The Act demands that I be supplied with a true copy of any properly executed credit agreement that exists in relation to the above account. I may ask for this on demand providing that a fee of £1.00 is paid. This fee was sent with my original letter, dated **DATE**. Upon receipt of the original request the specified account legally entered into disputed status.

 

My request remains outstanding. The supplied documentation does not constitute a true copy of a credit agreement and that which you sent doesn't even contain all the prescribed terms and is not 'properly executed'. The statements sent do not correspond to the amount stated in your earliest correspondence and therefore they do not satisfy the requirement to supply me with a statement of account.

 

As you will know, under the Consumer Credit Act 1974, a judge is not permitted to make any enforcement order unless the creditor can provide a true signed copy of the original credit agreement. This means that unless you can produce such an agreement, this alleged debt is not enforceable in law.

 

You had until **12 days DATE** to provide me with the true copy I requested. After that date you entered into default of my request. Whilst the account is in dispute, you are not permitted to ask for any payment, nor am I obliged to offer any payment to you. Furthermore, whilst the dispute remains, you are not entitled to charge any interest on the account, nor make any further charges to the account. Additionally, you are not entitled to register any information on this account with any credit reference agencies (or any third party).

 

To register information with a credit reference agency, you must have written consent from the data subject to collate and share such information. This consent is given in the form of a signed credit agreement, so until you produce such an agreement, you may not do this.

 

The requirement for consent to share data is a clear requirement of the Data Protection Act 1998. Any such attempts to share my data without my consent will be met with a complaint to the Information Commissioners Office.

 

The time limits, which are laid down in the Consumer Credit (Prescribed Periods for Giving Information) Regulations 1983 are clear. You must supply an executed credit agreement within 12 working days of a proper CCA request.
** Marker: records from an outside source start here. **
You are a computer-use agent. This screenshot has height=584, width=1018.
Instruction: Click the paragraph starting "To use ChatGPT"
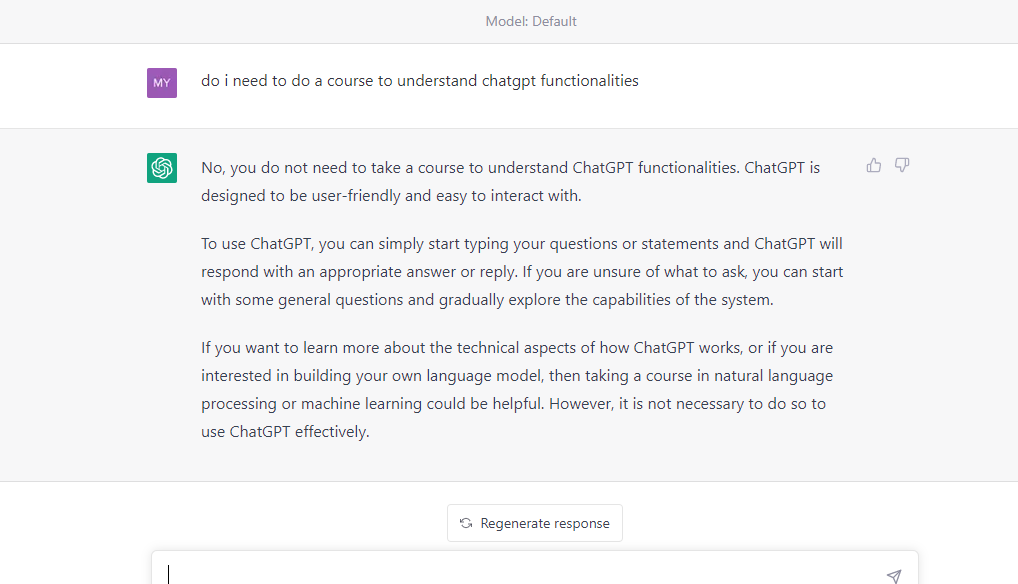(522, 272)
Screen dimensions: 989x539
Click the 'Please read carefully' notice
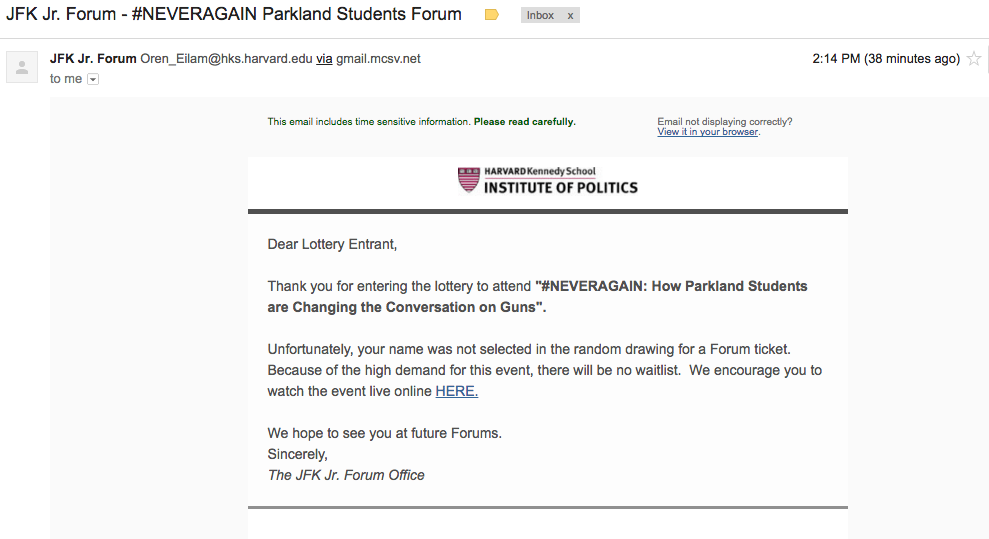pos(524,122)
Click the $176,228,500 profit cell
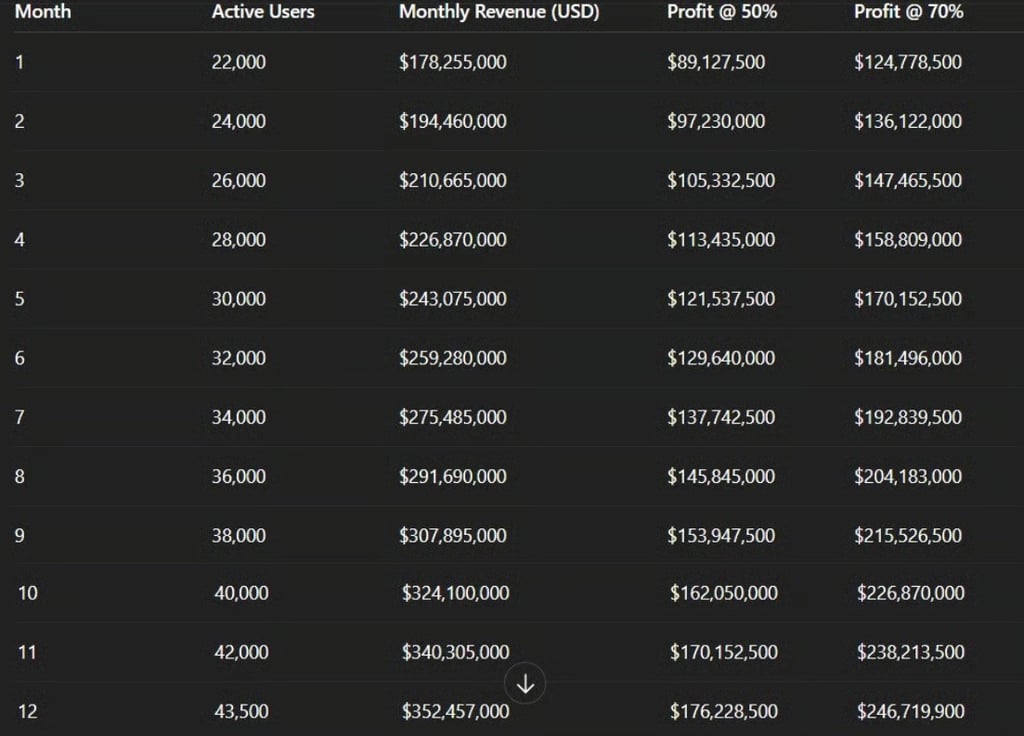Image resolution: width=1024 pixels, height=736 pixels. coord(724,712)
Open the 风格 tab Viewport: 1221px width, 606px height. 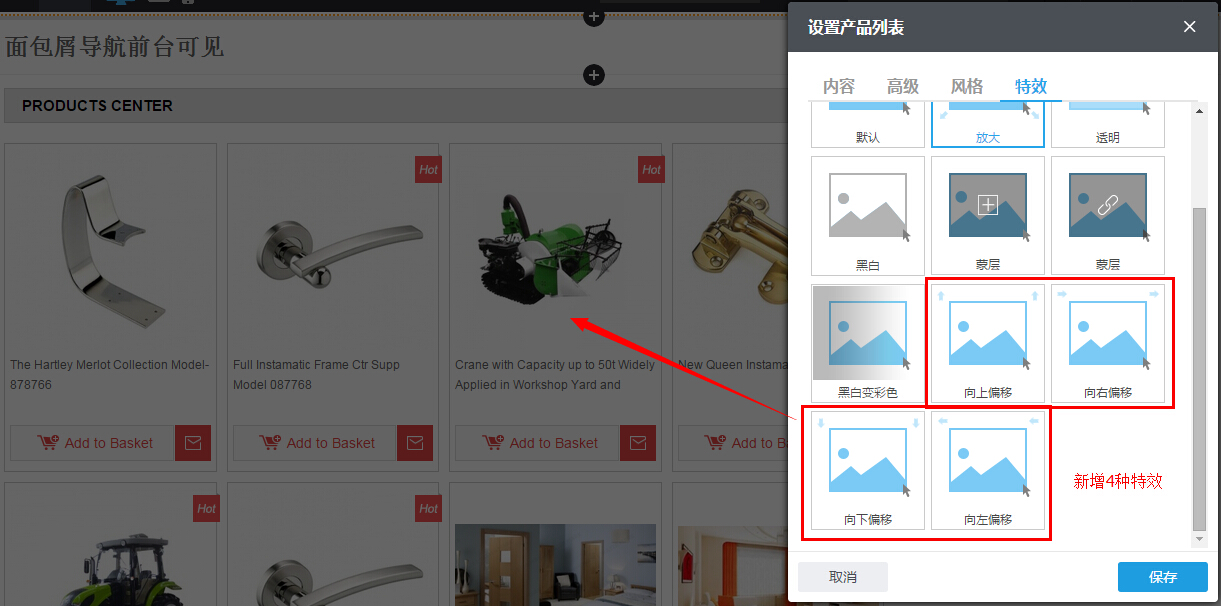tap(967, 86)
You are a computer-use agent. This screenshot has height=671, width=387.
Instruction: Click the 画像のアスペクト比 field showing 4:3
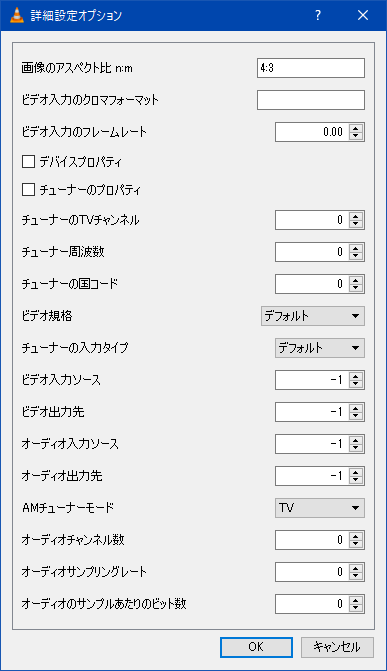pyautogui.click(x=311, y=68)
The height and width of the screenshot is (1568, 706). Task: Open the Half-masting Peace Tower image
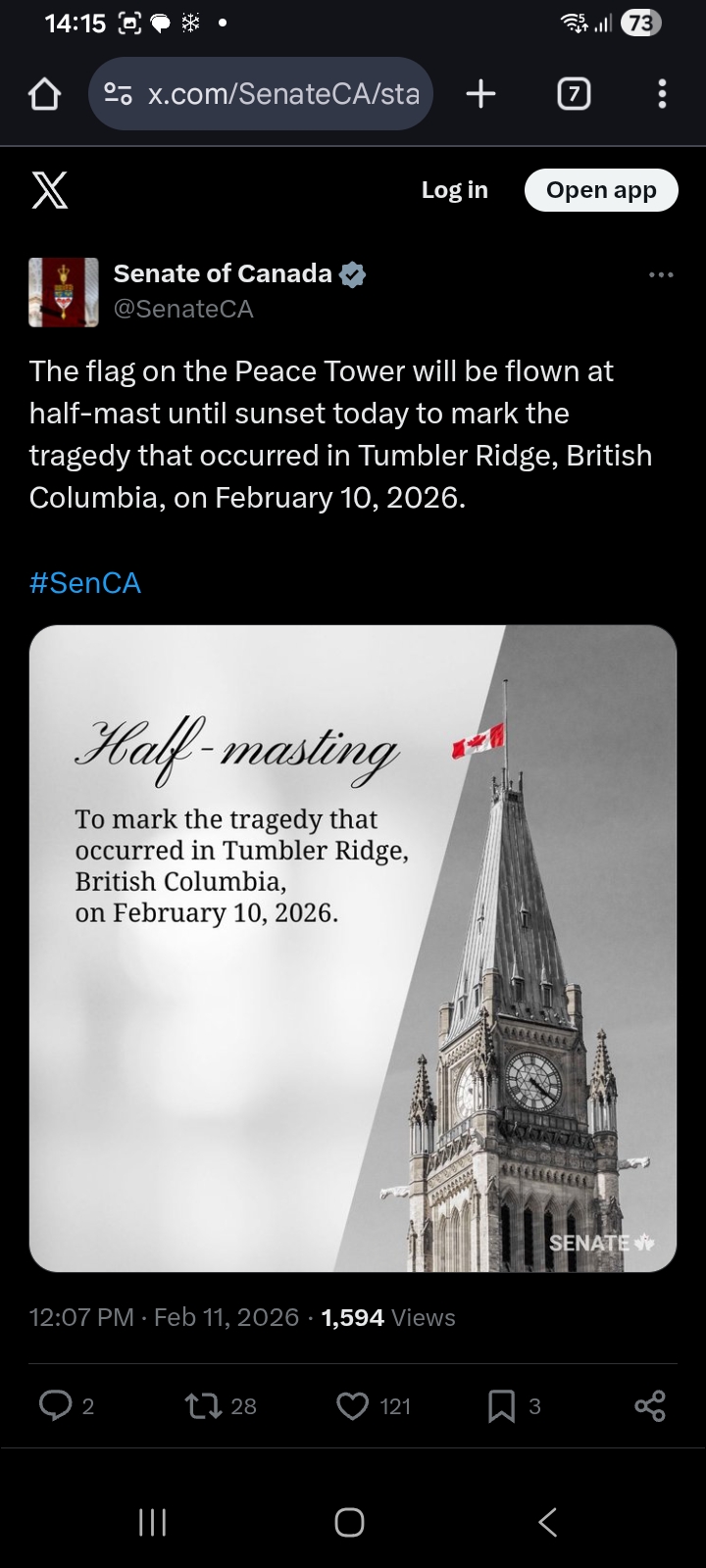coord(353,948)
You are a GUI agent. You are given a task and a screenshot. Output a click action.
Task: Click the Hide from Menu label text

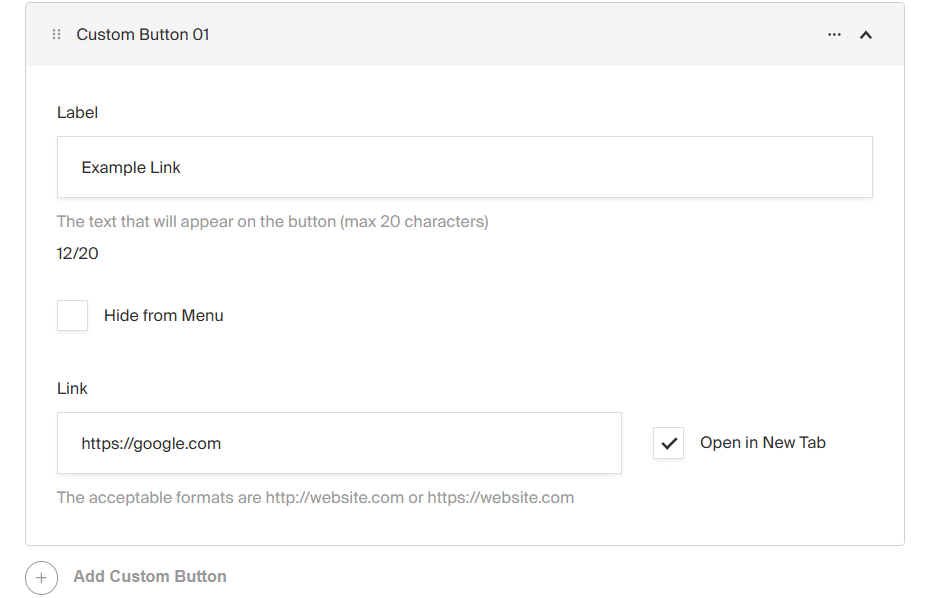click(x=163, y=316)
If you fail to comply with a legitimate request the account enters a default situation. . You entered into a default on **12 Days DATE**

 

Therefore you have 7 days from receiving this letter to contact me with your intentions to resolve this matter which is now a formal complaint, otherwise your conduct will be reported to the Office of Fair Trading, the Financial Ombudsman and Trading Standards. Any investigation undertaken by them may affect your ability to hold a consumer credit license in the future.

 

Take further note that continued telephone calls after the receipt of a request not to call may constitute a criminal offence under Section 127 of the Communications Act 2003.

 

Communicate in writing and ONLY in writing, your telephone calls will NOT be answered.

 

To sum up, I will not be making any further payments to you until you provide me with the document I have requested. Should you not have any signed credit agreement in relation to this alleged debt, please confirm this in writing to me.

 

 

I would appreciate your due diligence in this matter.

 

I look forward to your reply.

 

Yours faithfully

 

Hi,

Sent them the letter about sending just Terms & Conditions was not good enough. Barclaycard will just keep repeating themselves about their obligations are complete, they are allowed to leave things out, pay up or else.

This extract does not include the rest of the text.